> [Exercise]: Collect every line in the entries below that contains the string "output". Case counts.

────────────────────────────────────────

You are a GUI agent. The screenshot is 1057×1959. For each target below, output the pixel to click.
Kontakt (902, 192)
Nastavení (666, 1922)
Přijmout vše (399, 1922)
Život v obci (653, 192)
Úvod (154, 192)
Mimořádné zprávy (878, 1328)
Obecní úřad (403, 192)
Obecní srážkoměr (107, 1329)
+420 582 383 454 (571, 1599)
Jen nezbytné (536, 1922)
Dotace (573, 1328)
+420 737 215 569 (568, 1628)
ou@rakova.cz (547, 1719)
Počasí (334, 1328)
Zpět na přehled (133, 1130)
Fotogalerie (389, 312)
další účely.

────────────────────────────────────────

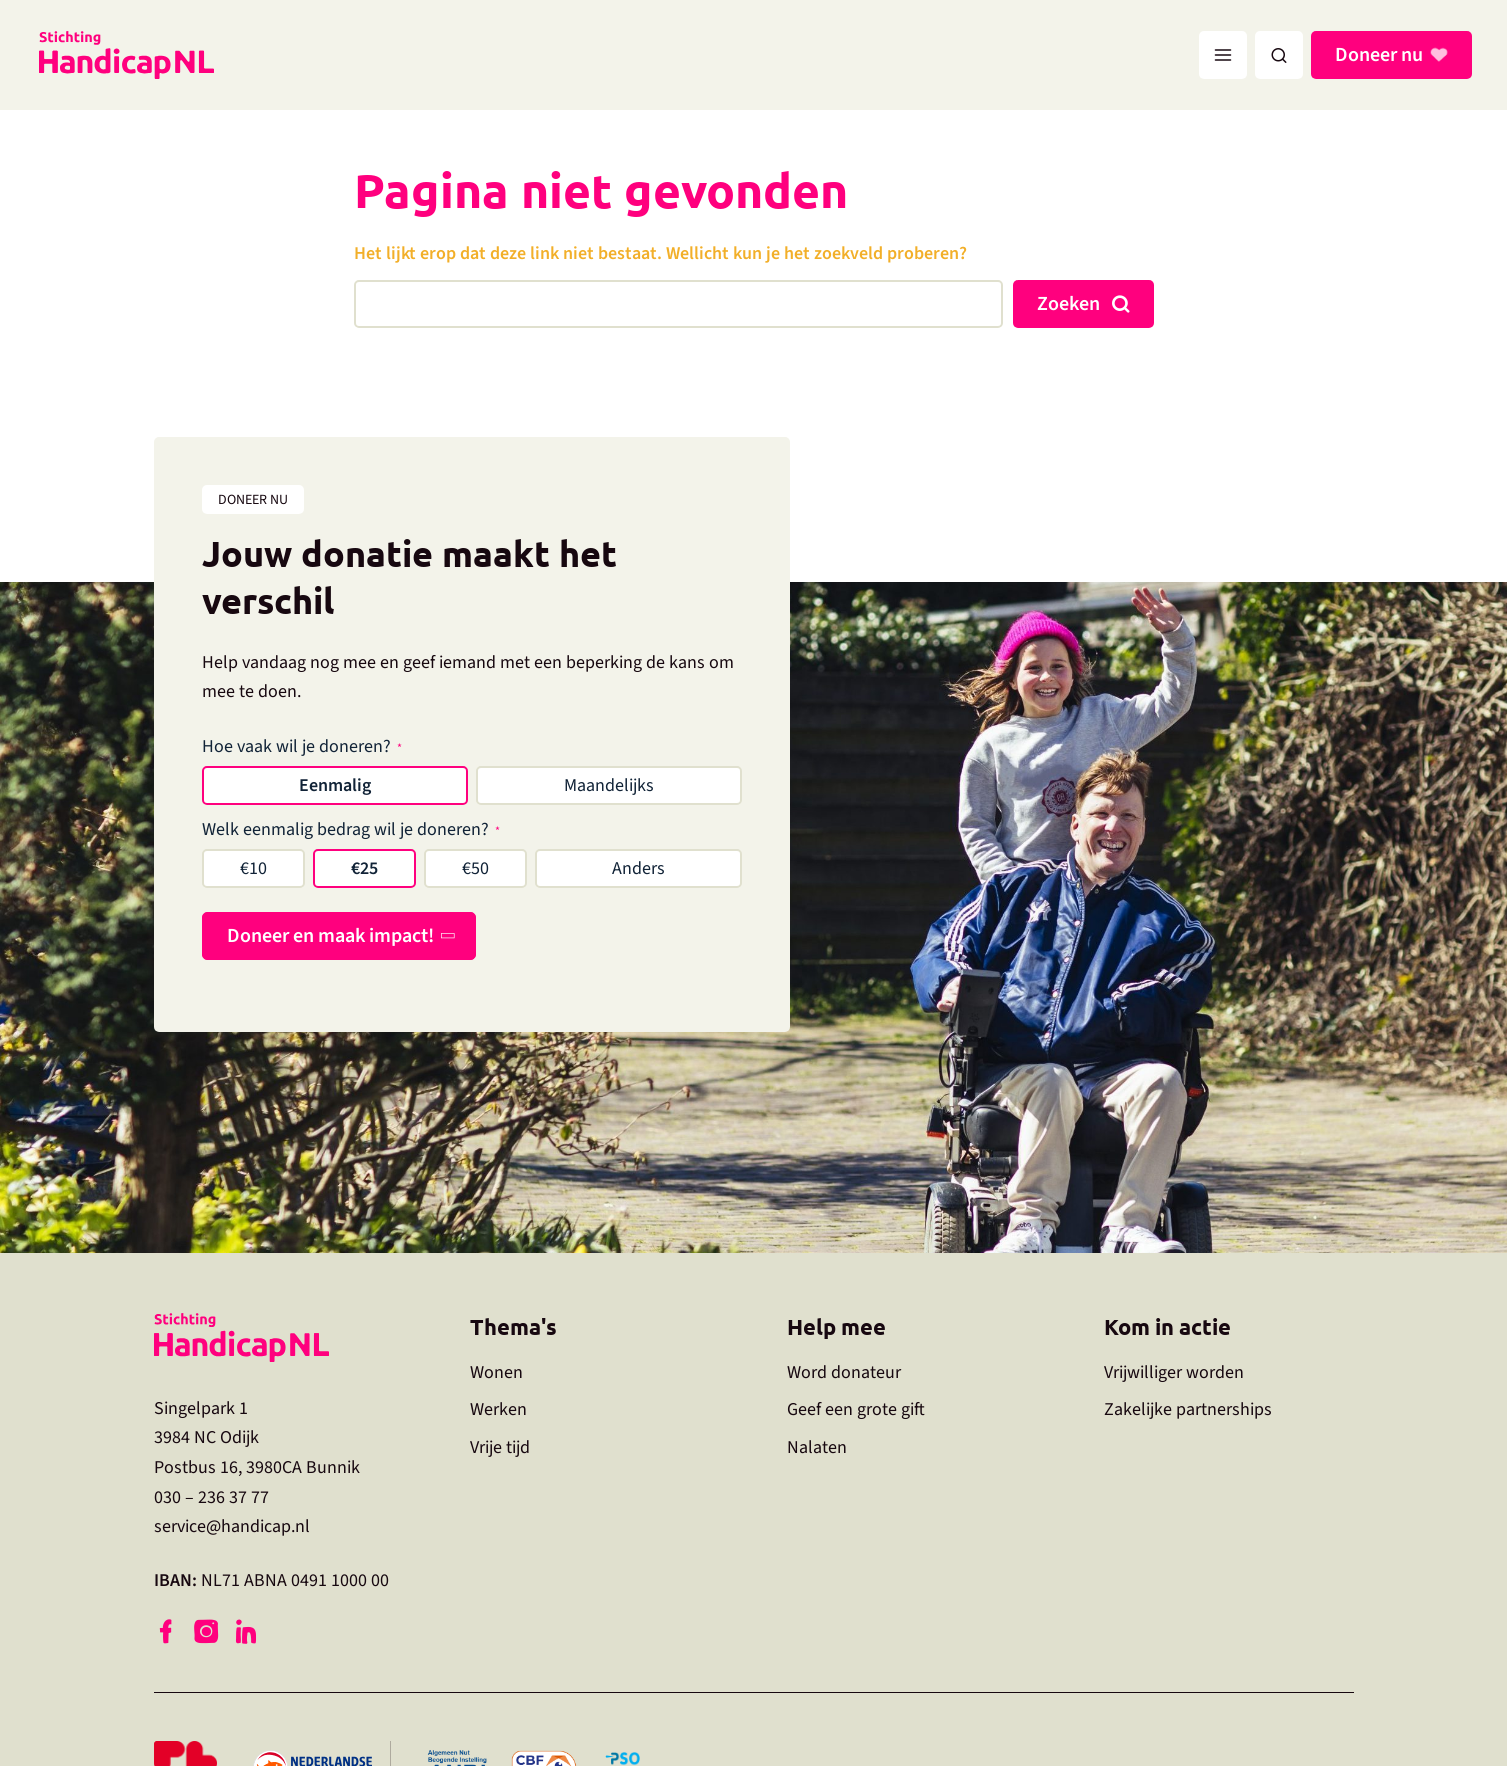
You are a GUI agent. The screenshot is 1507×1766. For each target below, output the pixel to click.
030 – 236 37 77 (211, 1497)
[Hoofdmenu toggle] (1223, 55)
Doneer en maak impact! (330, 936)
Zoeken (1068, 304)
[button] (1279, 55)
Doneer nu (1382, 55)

────────────────────────────────────────

> [Final result]:
You are a GUI agent. The screenshot is 1057×1959. For each target below, output the pixel to click.
You are a GUI agent. The screenshot is 1507×1766. For each target below, output the pixel to click.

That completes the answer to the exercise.